## TASK INPUTS
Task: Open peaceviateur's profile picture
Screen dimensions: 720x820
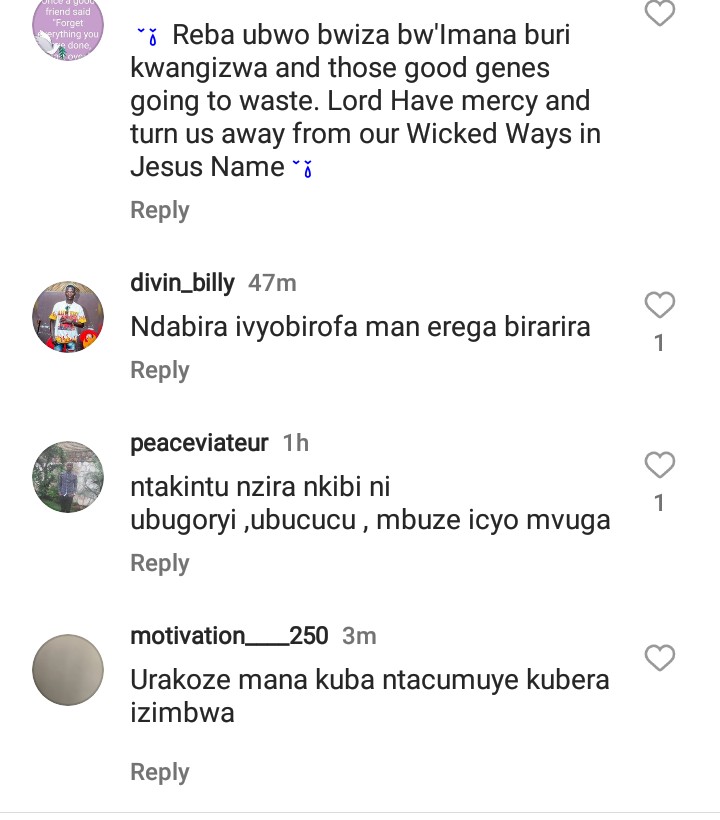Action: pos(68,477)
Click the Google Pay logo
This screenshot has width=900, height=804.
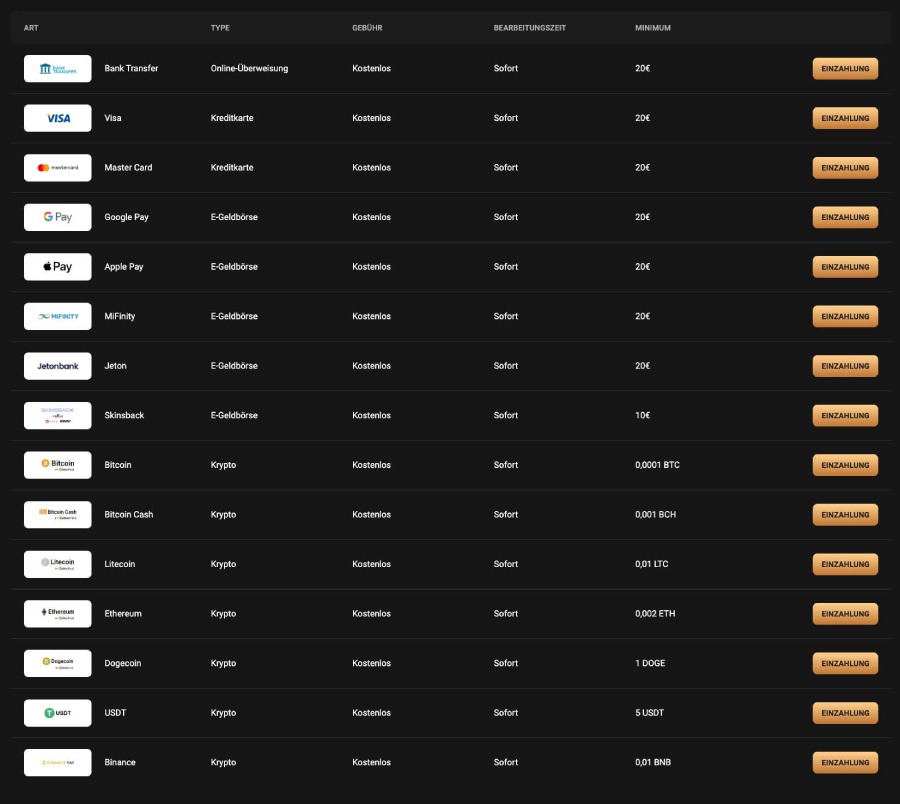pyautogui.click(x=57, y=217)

## ABOUT THIS EXERCISE
Retype the records above exactly, starting at the line that contains "Screen dimensions: 720x820" and going through the last line, and leave out any pictures.

## RESULT OF THIS TASK
Screen dimensions: 720x820
Action: pos(68,477)
Click the Google Pay logo
This screenshot has width=900, height=804.
pyautogui.click(x=57, y=217)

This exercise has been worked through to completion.